Juan Hernandez-Ramirez challenges his sentence on this and other, grounds, none of which requires reversal. We therefore affirm.

I

Hernandez, a tax preparer in Huntington Beach, California, was charged in a 16-count indictment with one count of corruptly impeding and obstructing the administration of tax laws in violation of 26 U.S.C. § 7212(a); twelve counts of willfully assisting the preparation of false tax returns in violation of 26 U.S.C. § 7206(2); and three counts of passing forged treasury checks, in violation of 18 U.S.C. § 510(a)(2). He pled guilty to counts 1, 2, 7, 13, and 16.

Hernandez told the probation office that among his assets was the “Time Out Sports Bar and Grill” in Hemet, California, which he had purchased in July 1997 for $85,000 with a down payment of $45,000 and a $40,000 note. He also said that he had placed ownership of the bar in the name of a nominee (one of his tax clients) to facilitate obtaining a liquor license, and that he earned about $1,300 per month from the bar. Hernandez reported that the bar closed down the day after his arrest.

However, when Hernandez made his initial appearance in federal court June 29, 1998, he executed a “Financial Affidavit in Support of Request for Attorney, Expert or Other Court Services Without Payment of Fee.” Under the “Obligations and Debts” portions of the affidavit, Hernandez listed a $35,000 “business debt” with a monthly payment of $670. His signature certified that the information in the affidavit was correct. 2 The affidavit was submitted to Magistrate Judge Nakazato, who found Hernandez eligible for appointed counsel.

In its sentencing memorandum, the government took the position that Hernandez’s failure to disclose his ownership interest in the Time Out Sports Bar in the Financial Affidavit constituted obstruction *843 of justice warranting a two-level adjustment under USSG § 3C1.1. Hernandez objected on the footing that he was not the registered owner of the bar, and believed that he had “effectively lost” his interest in it because he was behind in his payments on the note. He also argued that the omission was neither material nor intentional. The district court overruled Hernandez’s objections, and found that it was improbable that he did not understand that the purpose of the affidavit was to ascertain his financial status. Accordingly, it applied the two-level adjustment in sentencing Hernandez to 57 months imprisonment, three years supervised release, and restitution in the amount of $3,260.

Hernandez timely appeals.

II

An adjustment for obstruction of justice is appropriate

If (A) the defendant willfully obstructed or impeded, or attempted to obstruct or impede, the administration of justice during the course of the investigation, prosecution, or sentencing of the instant offense of conviction, and (B) the obstructive conduct related to (i) the defendant’s offense of conviction and any relevant conduct; or (ii) a closely related offense....

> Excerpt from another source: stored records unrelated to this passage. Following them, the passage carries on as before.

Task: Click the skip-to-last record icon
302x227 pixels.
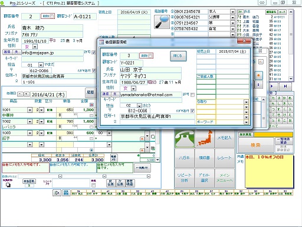Action: (285, 86)

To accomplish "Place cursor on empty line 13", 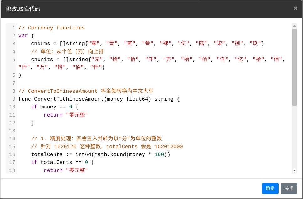I will (x=94, y=131).
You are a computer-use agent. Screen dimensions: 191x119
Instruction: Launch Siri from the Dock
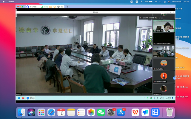point(31,112)
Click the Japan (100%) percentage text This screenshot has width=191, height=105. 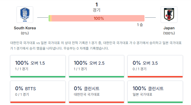[x=169, y=33]

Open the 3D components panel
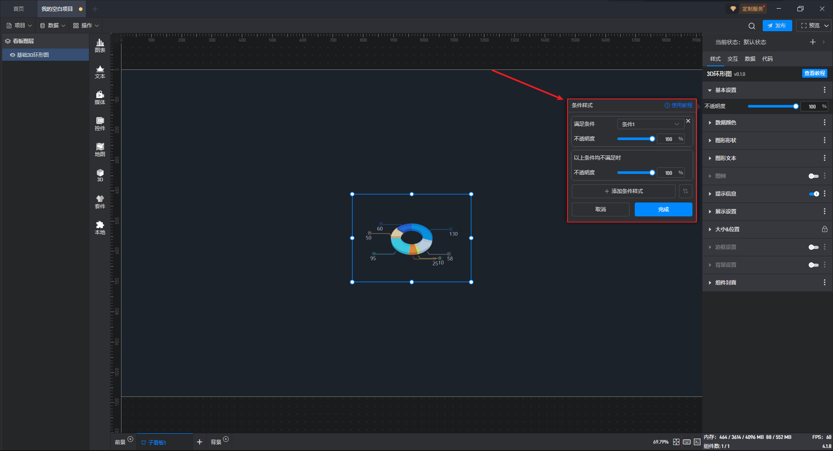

USSG § 3C1.1. This section was amended November 1, 1998 to add Part (B). 3 The Commentary indicates that “[ojbstructive conduct can vary widely in nature, degree of planning, and seriousness. Application Note 4 sets forth examples of the types of conduct to which this adjustment is intended to apply.” USSG § 3C1.1, comment. (n.3). Application Note 4(f), in turn, indicates that the adjustment applies to “providing materially false information to a judge or magistrate.” Id., comment. (n.4(f)).

Hernandez contends that his conduct was not willful or material, and that the district court did not find that it was. This is incorrect. The district court specifically noted that Hernandez objected to the adjustment on the ground that his omission was neither intentional nor material to the determination of eligibility for court-appointed counsel, and that had he included his interest in the bar, he would nevertheless have been qualified. The court overruled Hernandez’s objection. Further, the court found it improbable that Hernandez did not know the purpose of the Financial Affidavit. We cannot say these findings are clearly erroneous. Hernandez points out that “not all inaccurate testimony or statements necessarily reflect a willful attempt to obstruct justice” and “may result from confusion, mistake, or faulty memory,” USSG § 3C1.1, comment. (n.2). While true, Hernandez was a professional tax preparer, familiar with the concept of assets and liabilities. He reported that he had a business debt of $35,000, but reported no offsetting equity. However, at the time, he had equity of $45,000. If, as Hernandez contends, he did not believe that he owned the bar because he was not its nominal owner, or because he was unable to make payments on the note and assumed he would lose his interest, then he would have no debt. Either way, the affidavit was willfully false.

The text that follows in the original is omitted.